2. The Polo Democrático’s presidential candidate in 2010 would most likely have to be more ideologically aligned with Venezuela’s Hugo Chávez than Brazil’s Inácio Lula da Silva. Such a candidate would increase the possibility of achieving peace with the FARC because any negotiated end to the conflict would require the government commit itself to implementing far-reaching social and economic changes that challenge the increasingly unpopular neoliberal model that has been installed over the past twenty years. The Pastrana administration’s failure to consider any such economic restructuring was a key reason that the last peace process stalled on the first negotiating point and ultimately failed. The peaceful election of a center-left government willing to implement many of the social and economic policies that the FARC itself is calling for would eliminate the rebel group’s justification for engaging in armed struggle.

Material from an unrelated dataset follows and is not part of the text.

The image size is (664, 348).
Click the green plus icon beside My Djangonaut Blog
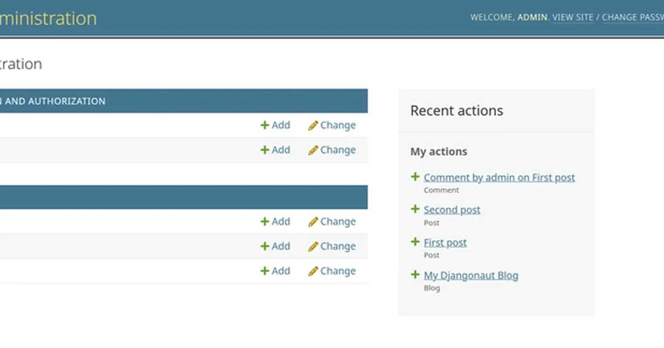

3. A Polo Democrático government that challenges the neoliberal model could only survive if Colombia’s economic elites, the military and the United States accept the legitimacy of that democratically- elected government. A potential deterrent to a post-election coup might be the regional political climate in which center-left regimes have become the norm and a military coup that overthrows a democratically elected center-left government in Colombia would most likely isolate the country. In the past, it was easy for the United States to marginalize leftist governments in Latin America because most of the regimes in the region were closely allied with Washington. That situation has changed dramatically in recent years, making it much more difficult for the United States to isolate leaders like Venezuela’s Chávez and Bolivia’s Evo Morales. Consequently, the current regional political climate makes the survival of a center-left regime in Colombia more feasible than at any time in the country’s history.

While it is clear that achieving such a peace in Colombia would require several delicate pieces of the political jigsaw to fall perfectly into place, it is not entirely inconceivable. Consequently, while still a long shot, the prospects for peace in Colombia are better than they have been in decades.